HC Deb 22 May 1978 vol 950 cc452-3W
Mr. Tierney

asked the Secretary of State for Transport if he will publish in the Official Report the letter of March 1978 from the Under-Secretary of State to the Secretary of the West Midlands Labour Group about revenue support for buses in the West Midlands.

Mr. Horam

Yes. I wrote as follows:



My ref: HO/PSO/20688/78

March 1978

Your ref:

Alan Hayworth, Esq.,

Secretary West Midlands Group of Labour MPs,

Parliamentary Labour Party,

House of Commons, London S.W.1.

Dear Alan,

Thank you for your letter of 26th January about revenue support for buses in the West Midlands. I am sorry that I have not been able to reply before.

The continuing rise in bus fares is something that has been worrying Bill Rodgers and myself increasingly in recent months, particularly in a time of wage restraint. That is why we abandoned the intention of halving the money available for bus revenue support nationally, and announced in the Transport White Paper that we would maintain the national total at about its present level, albeit with a small shift of resources towards non-metropolitan counties. This means that instead of having to limit metropolitan counties to only £22.5 million by 1980–81, they will be able to spend up to £77.5 million instead—only slightly less than they are spending now. Bill Rodgers certainly does not accept that this policy should be used as a justification for massive fare increases.

The West Midlands County Council proposed to spend £12.2 million for revenue support in 1978–79 compared with the £13.4 million accepted for 1977–78. We have accepted this £12.2 million in full for TSG as being consistent with our White Paper policies, but we have made the County Council aware of our views about the importance of meeting reductions in support without resort to fare increases above the rate of inflation.
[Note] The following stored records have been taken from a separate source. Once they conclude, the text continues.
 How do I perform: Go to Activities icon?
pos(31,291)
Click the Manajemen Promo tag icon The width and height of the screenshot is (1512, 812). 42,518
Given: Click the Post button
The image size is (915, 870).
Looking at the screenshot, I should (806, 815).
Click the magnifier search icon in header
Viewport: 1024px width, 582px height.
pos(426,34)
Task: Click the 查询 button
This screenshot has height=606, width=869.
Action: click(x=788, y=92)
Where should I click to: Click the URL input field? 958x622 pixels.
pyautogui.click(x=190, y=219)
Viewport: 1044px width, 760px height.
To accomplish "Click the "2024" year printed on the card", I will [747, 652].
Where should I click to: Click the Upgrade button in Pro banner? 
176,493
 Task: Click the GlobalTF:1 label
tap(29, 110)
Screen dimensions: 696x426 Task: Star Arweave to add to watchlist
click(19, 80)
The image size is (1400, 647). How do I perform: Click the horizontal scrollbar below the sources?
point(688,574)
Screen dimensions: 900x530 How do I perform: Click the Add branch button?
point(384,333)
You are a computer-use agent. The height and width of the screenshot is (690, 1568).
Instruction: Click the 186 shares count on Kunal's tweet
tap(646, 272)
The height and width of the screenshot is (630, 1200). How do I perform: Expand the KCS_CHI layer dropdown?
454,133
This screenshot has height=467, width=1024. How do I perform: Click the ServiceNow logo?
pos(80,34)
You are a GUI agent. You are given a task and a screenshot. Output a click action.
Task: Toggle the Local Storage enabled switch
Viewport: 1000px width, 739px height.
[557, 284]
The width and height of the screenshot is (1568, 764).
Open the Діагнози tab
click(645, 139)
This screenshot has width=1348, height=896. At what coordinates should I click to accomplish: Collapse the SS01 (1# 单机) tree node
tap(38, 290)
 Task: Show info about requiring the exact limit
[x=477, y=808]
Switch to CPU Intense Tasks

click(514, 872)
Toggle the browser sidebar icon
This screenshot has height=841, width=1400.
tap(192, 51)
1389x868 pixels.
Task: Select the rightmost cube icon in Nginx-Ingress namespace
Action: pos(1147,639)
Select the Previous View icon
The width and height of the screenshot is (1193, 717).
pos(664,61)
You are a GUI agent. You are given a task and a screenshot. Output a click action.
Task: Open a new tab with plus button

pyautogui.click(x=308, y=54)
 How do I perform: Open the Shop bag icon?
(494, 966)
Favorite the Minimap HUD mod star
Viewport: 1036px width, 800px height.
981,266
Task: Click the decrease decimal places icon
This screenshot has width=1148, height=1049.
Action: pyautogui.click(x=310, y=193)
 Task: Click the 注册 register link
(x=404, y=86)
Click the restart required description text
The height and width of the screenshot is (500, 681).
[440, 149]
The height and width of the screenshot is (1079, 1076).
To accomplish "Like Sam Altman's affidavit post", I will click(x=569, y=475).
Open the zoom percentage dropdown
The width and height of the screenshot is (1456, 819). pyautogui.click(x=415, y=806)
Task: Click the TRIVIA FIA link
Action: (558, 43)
Of course I cannot say what level of fares is appropriate in the West Midlands. That must depend on the costs and all other circumstances of the PTE, as well as on County policy. In general terms, so long as costs are rising and cannot otherwise be contained, fares will have to go on increasing, but I hope that, now we are getting inflation under control, fares increases will become less marked than they have had to be in recent years.